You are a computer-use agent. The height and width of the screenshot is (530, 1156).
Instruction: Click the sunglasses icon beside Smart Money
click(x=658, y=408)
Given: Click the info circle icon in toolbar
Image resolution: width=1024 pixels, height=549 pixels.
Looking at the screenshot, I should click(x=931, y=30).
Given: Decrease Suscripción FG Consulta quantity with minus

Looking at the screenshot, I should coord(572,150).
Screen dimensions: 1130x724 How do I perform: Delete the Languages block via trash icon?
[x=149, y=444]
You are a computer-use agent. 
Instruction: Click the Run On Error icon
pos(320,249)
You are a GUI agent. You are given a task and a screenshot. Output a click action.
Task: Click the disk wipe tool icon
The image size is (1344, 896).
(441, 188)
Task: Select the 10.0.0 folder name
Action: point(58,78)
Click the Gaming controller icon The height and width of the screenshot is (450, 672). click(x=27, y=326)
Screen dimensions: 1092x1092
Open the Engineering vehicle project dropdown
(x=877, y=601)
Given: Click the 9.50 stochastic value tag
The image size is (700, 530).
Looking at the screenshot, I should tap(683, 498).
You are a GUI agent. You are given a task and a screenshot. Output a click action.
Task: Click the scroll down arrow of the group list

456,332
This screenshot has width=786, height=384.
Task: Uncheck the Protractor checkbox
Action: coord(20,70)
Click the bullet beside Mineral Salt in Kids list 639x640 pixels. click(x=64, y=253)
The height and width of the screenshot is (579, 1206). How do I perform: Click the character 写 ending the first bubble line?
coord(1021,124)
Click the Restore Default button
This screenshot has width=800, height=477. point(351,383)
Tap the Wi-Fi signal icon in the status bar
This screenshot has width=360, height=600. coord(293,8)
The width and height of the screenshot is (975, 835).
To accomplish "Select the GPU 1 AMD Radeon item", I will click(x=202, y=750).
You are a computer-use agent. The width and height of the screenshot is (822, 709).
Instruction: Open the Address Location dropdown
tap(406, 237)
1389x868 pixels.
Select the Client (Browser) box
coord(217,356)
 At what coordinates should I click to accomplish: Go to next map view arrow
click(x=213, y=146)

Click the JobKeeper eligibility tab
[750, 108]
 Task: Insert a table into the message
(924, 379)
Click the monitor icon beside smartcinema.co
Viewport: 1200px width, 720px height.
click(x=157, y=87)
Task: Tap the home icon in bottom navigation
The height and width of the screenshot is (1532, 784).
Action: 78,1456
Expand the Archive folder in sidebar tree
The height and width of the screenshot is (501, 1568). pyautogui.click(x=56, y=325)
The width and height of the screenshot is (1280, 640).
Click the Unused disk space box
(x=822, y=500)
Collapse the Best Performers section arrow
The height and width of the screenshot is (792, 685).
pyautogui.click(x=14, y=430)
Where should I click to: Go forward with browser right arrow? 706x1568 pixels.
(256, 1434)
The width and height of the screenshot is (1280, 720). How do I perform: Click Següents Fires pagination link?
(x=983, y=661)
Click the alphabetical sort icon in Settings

What to produce: Having gone through the data above, repeat it exactly.

Task output:
You are a computer-use agent. The height and width of the screenshot is (530, 1156).
Instruction: Click the sunglasses icon beside Smart Money
click(x=658, y=408)
Given: Click the info circle icon in toolbar
Image resolution: width=1024 pixels, height=549 pixels.
Looking at the screenshot, I should click(x=931, y=30).
Given: Decrease Suscripción FG Consulta quantity with minus

Looking at the screenshot, I should coord(572,150).
Screen dimensions: 1130x724 How do I perform: Delete the Languages block via trash icon?
[x=149, y=444]
You are a computer-use agent. 
Instruction: Click the Run On Error icon
pos(320,249)
You are a GUI agent. You are given a task and a screenshot. Output a click action.
Task: Click the disk wipe tool icon
The image size is (1344, 896).
(441, 188)
Task: Select the 10.0.0 folder name
Action: point(58,78)
Click the Gaming controller icon The height and width of the screenshot is (450, 672). click(x=27, y=326)
Screen dimensions: 1092x1092
Open the Engineering vehicle project dropdown
(x=877, y=601)
Given: Click the 9.50 stochastic value tag
The image size is (700, 530).
Looking at the screenshot, I should tap(683, 498).
You are a GUI agent. You are given a task and a screenshot. Output a click action.
Task: Click the scroll down arrow of the group list

456,332
This screenshot has width=786, height=384.
Task: Uncheck the Protractor checkbox
Action: coord(20,70)
Click the bullet beside Mineral Salt in Kids list 639x640 pixels. click(x=64, y=253)
The height and width of the screenshot is (579, 1206). How do I perform: Click the character 写 ending the first bubble line?
coord(1021,124)
Click the Restore Default button
This screenshot has width=800, height=477. point(351,383)
Tap the Wi-Fi signal icon in the status bar
This screenshot has width=360, height=600. coord(293,8)
The width and height of the screenshot is (975, 835).
To accomplish "Select the GPU 1 AMD Radeon item", I will click(x=202, y=750).
You are a computer-use agent. The width and height of the screenshot is (822, 709).
Instruction: Open the Address Location dropdown
tap(406, 237)
1389x868 pixels.
Select the Client (Browser) box
coord(217,356)
 At what coordinates should I click to accomplish: Go to next map view arrow
click(x=213, y=146)

Click the JobKeeper eligibility tab
[750, 108]
 Task: Insert a table into the message
(924, 379)
Click the monitor icon beside smartcinema.co
Viewport: 1200px width, 720px height.
click(x=157, y=87)
Task: Tap the home icon in bottom navigation
The height and width of the screenshot is (1532, 784).
Action: 78,1456
Expand the Archive folder in sidebar tree
The height and width of the screenshot is (501, 1568). pyautogui.click(x=56, y=325)
The width and height of the screenshot is (1280, 640).
Click the Unused disk space box
(x=822, y=500)
Collapse the Best Performers section arrow
The height and width of the screenshot is (792, 685).
pyautogui.click(x=14, y=430)
Where should I click to: Go forward with browser right arrow? 706x1568 pixels.
(256, 1434)
The width and height of the screenshot is (1280, 720). How do I perform: Click Següents Fires pagination link?
(x=983, y=661)
Click the alphabetical sort icon in Settings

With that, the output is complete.